**Exercise goal**
All of the entries need to be written out again, exactly as they are.

**Data supplied**
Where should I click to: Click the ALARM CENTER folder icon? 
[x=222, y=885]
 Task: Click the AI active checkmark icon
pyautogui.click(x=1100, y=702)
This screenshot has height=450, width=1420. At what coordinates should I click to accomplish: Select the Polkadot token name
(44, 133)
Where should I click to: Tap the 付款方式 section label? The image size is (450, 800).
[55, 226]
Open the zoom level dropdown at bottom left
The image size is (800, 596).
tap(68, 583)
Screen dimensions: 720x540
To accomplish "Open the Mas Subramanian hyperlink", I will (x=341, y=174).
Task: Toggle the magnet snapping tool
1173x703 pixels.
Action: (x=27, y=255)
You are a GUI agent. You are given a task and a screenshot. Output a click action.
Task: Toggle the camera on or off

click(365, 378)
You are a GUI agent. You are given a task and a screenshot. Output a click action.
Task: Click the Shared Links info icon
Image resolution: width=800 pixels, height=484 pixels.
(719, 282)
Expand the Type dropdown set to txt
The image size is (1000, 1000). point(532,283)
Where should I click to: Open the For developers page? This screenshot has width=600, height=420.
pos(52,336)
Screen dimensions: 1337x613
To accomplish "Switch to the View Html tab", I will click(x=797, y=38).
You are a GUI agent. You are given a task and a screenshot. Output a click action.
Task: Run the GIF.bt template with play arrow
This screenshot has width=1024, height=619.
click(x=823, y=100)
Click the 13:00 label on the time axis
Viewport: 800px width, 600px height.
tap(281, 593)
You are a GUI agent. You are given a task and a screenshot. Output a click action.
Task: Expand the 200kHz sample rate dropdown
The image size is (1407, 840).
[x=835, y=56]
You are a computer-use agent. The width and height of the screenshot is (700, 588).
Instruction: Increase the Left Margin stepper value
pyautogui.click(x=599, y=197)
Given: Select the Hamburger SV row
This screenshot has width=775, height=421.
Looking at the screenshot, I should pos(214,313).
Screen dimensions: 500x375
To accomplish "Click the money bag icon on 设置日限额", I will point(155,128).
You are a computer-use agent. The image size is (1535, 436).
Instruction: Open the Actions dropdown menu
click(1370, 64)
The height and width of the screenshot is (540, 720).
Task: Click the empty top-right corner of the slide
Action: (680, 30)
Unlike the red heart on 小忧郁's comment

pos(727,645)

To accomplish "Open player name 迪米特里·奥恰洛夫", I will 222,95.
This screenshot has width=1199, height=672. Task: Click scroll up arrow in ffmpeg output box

**Written response**
Where should I click to: Click the ALARM CENTER folder icon? 
[x=222, y=885]
 Task: Click the AI active checkmark icon
pyautogui.click(x=1100, y=702)
This screenshot has height=450, width=1420. At what coordinates should I click to accomplish: Select the Polkadot token name
(44, 133)
Where should I click to: Tap the 付款方式 section label? The image size is (450, 800).
[55, 226]
Open the zoom level dropdown at bottom left
The image size is (800, 596).
tap(68, 583)
Screen dimensions: 720x540
To accomplish "Open the Mas Subramanian hyperlink", I will (x=341, y=174).
Task: Toggle the magnet snapping tool
1173x703 pixels.
Action: (x=27, y=255)
You are a GUI agent. You are given a task and a screenshot. Output a click action.
Task: Toggle the camera on or off

click(365, 378)
You are a GUI agent. You are given a task and a screenshot. Output a click action.
Task: Click the Shared Links info icon
Image resolution: width=800 pixels, height=484 pixels.
(719, 282)
Expand the Type dropdown set to txt
The image size is (1000, 1000). point(532,283)
Where should I click to: Open the For developers page? This screenshot has width=600, height=420.
pos(52,336)
Screen dimensions: 1337x613
To accomplish "Switch to the View Html tab", I will click(x=797, y=38).
You are a GUI agent. You are given a task and a screenshot. Output a click action.
Task: Run the GIF.bt template with play arrow
This screenshot has width=1024, height=619.
click(x=823, y=100)
Click the 13:00 label on the time axis
Viewport: 800px width, 600px height.
tap(281, 593)
You are a GUI agent. You are given a task and a screenshot. Output a click action.
Task: Expand the 200kHz sample rate dropdown
The image size is (1407, 840).
[x=835, y=56]
You are a computer-use agent. The width and height of the screenshot is (700, 588).
Instruction: Increase the Left Margin stepper value
pyautogui.click(x=599, y=197)
Given: Select the Hamburger SV row
This screenshot has width=775, height=421.
Looking at the screenshot, I should pos(214,313).
Screen dimensions: 500x375
To accomplish "Click the money bag icon on 设置日限额", I will point(155,128).
You are a computer-use agent. The image size is (1535, 436).
Instruction: Open the Actions dropdown menu
click(1370, 64)
The height and width of the screenshot is (540, 720).
Task: Click the empty top-right corner of the slide
Action: (680, 30)
Unlike the red heart on 小忧郁's comment

pos(727,645)

To accomplish "Open player name 迪米特里·奥恰洛夫", I will 222,95.
This screenshot has width=1199, height=672. Task: Click scroll up arrow in ffmpeg output box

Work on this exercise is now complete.